The discovery of rare gems in Jerusalem has two mysteries

A A 2,000-year-old carved gem that was once part of a ring has been discovered in Jerusalem. The penny-sized jasper stone probably dates from the first century AD and is carved with an image of the Greek god Apollo. Experts say the ring likely belonged to a Jewish person, a somewhat surprising revelation given that it bears a portrait of an alien pagan deity. All of this begs the question, why would an ancient monotheist wear an image of Apollo?

The engraving shows a profile of Apollo with his characteristic long, flowing hair and prominent nose and chin. The 13mm-long red-brown gem was a seal that was designed to be used to stamp personal correspondence, contracts, and other items that needed to be identified. But, just as signet rings are sometimes worn as fashion statements today, it is possible that the seal ring was worn as jewelry. The stone was found while the soil that was once the base of the western wall of the (Second) Temple in Jerusalem was sifted as part of the City of David National Park sifting project.
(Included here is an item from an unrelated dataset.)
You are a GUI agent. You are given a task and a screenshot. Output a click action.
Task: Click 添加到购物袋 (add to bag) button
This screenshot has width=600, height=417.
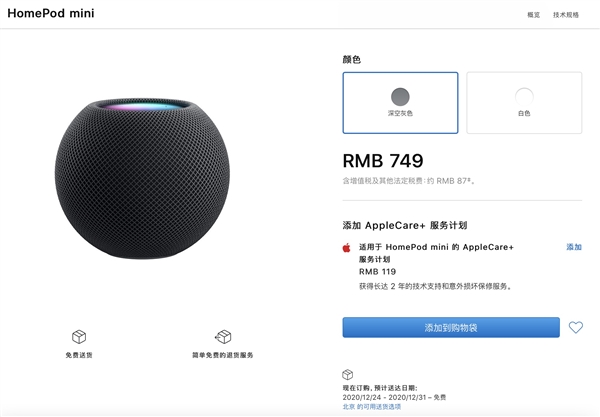click(x=451, y=328)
The Jerusalem temple was destroyed during the First Jewish War (70 AD) when Roman armies stormed the city. This gives archaeologists a better idea of ​​when the gem seal was originally buried.

The discovery of gem seals like this is extremely rare, especially in Jerusalem. Despite Apollo’s presence in the ring, experts say they believe the owner was likely a first-century Jew. Eli Shukron, who oversaw the discovery, hypothesized in a video that the owner did not believe or worship Apollo as a deity, but admired the qualities with which the god was associated. In the ancient world, Apollo was associated with good health, success and light. These are, as Shukron notes, “very conventional” positive attributes.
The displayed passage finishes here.